Pixel coordinate grounding data:
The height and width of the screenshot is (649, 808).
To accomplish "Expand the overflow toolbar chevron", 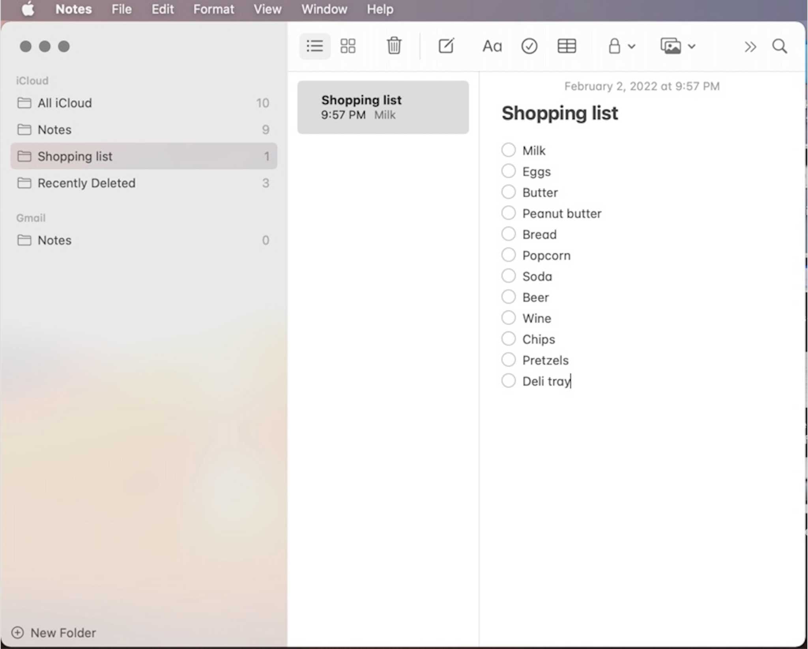I will tap(750, 46).
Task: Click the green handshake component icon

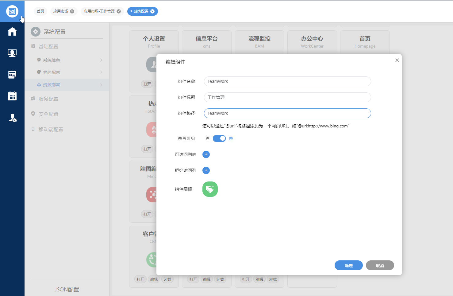Action: coord(210,189)
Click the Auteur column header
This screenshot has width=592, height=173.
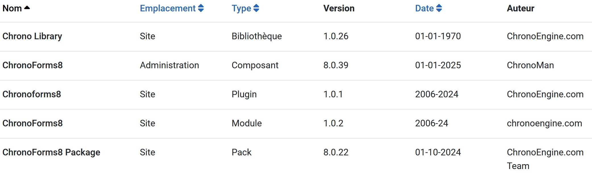point(520,8)
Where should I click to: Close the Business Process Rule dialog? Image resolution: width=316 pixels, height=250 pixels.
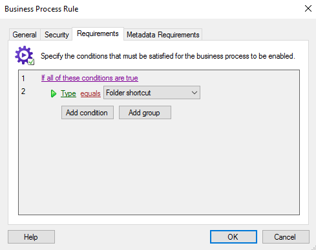coord(308,8)
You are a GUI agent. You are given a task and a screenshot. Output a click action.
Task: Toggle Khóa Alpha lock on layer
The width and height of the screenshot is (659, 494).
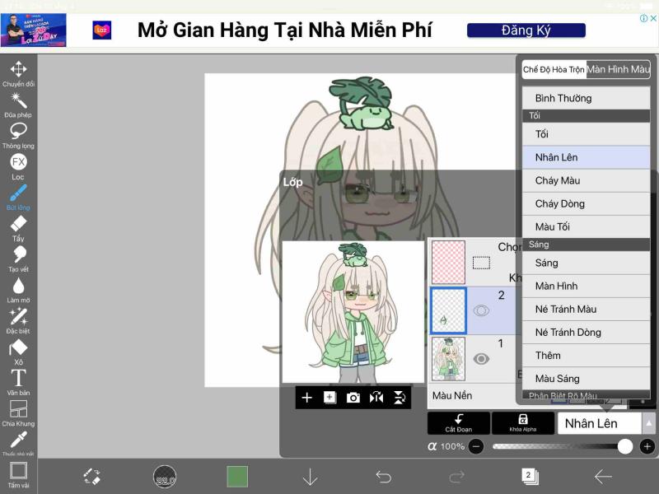(x=522, y=422)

ASSIGNMENT
What is needed is an exact repeat of the lines from the one containing "This screenshot has width=592, height=173." through the last line of the records above, both included, with pictures left out.

FINISHED TASK
This screenshot has width=592, height=173.
point(520,8)
Where should I click to: Close the Business Process Rule dialog? Image resolution: width=316 pixels, height=250 pixels.
coord(308,8)
You are a GUI agent. You are given a task and a screenshot. Output a click action.
Task: Toggle Khóa Alpha lock on layer
The width and height of the screenshot is (659, 494).
(x=522, y=422)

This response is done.